• What you should do
Copy nothing but the line with "Given: Click the Knowledgebase book icon" and the lines that follow it to the end of the entries below, and keep the pictures out.

• Task material
--
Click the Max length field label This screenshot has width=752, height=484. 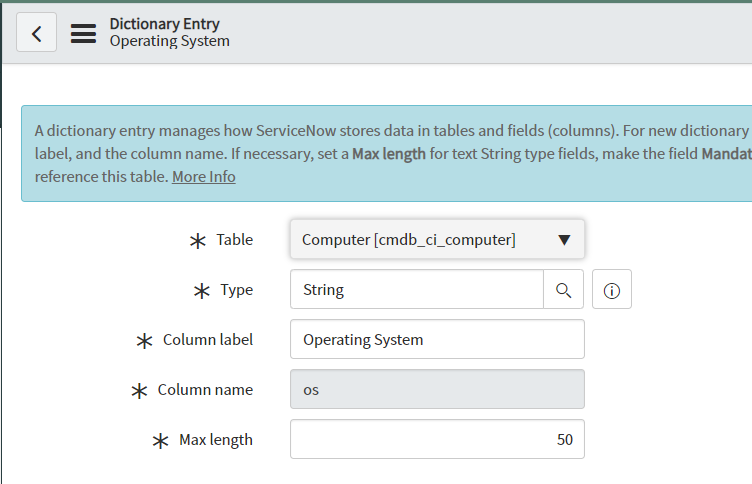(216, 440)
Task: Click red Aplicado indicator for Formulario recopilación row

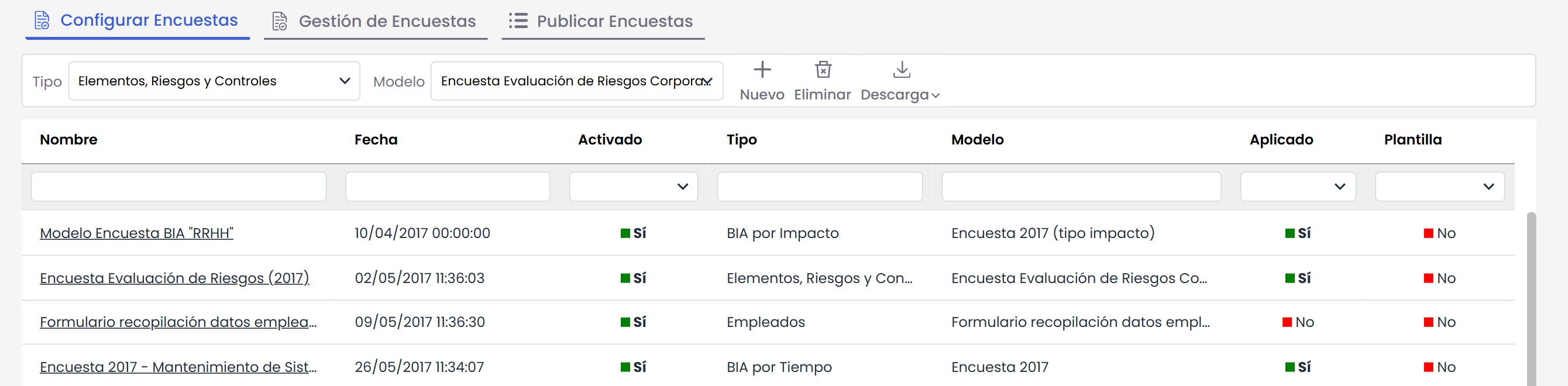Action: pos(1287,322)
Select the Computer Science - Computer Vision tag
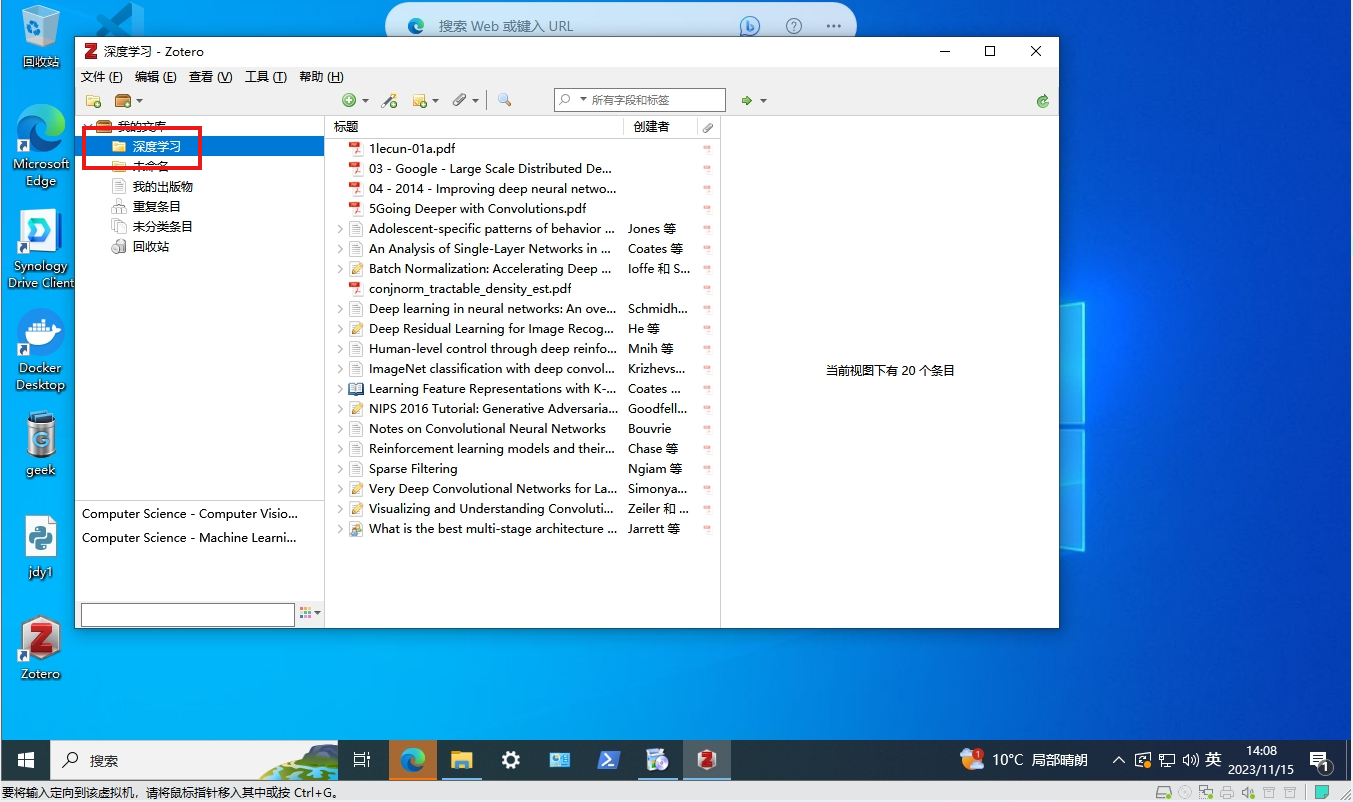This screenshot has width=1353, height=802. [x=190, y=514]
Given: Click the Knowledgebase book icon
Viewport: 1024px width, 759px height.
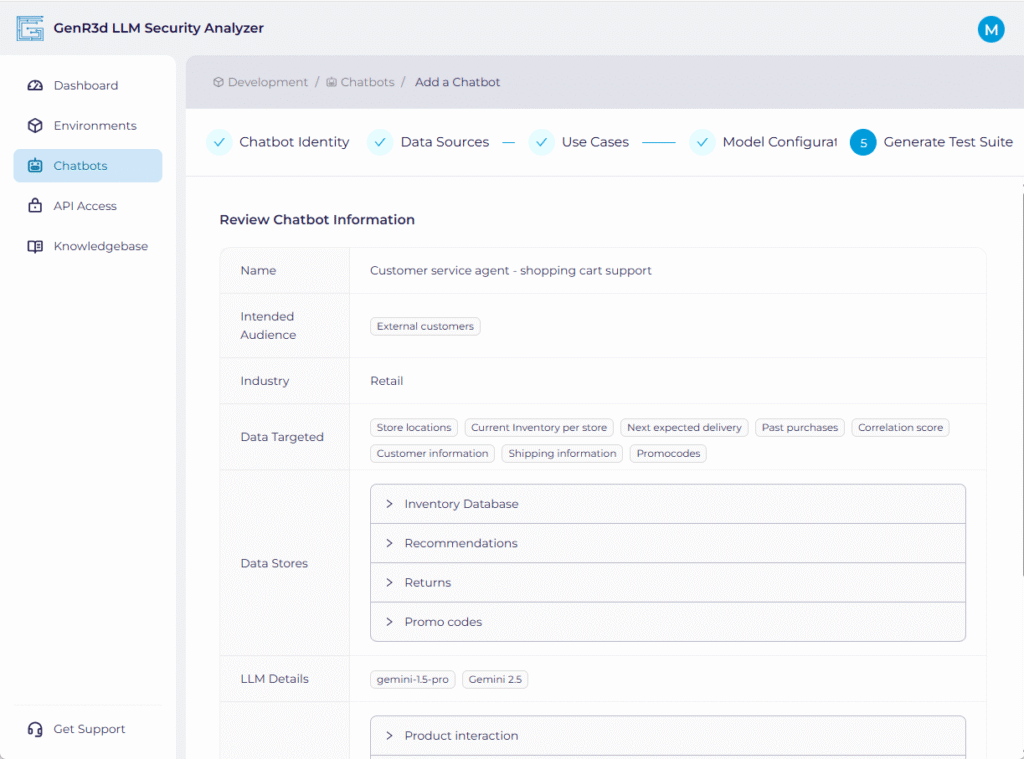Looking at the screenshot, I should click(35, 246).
--
• Response
Given: Click the Knowledgebase book icon
Viewport: 1024px width, 759px height.
Looking at the screenshot, I should click(35, 246).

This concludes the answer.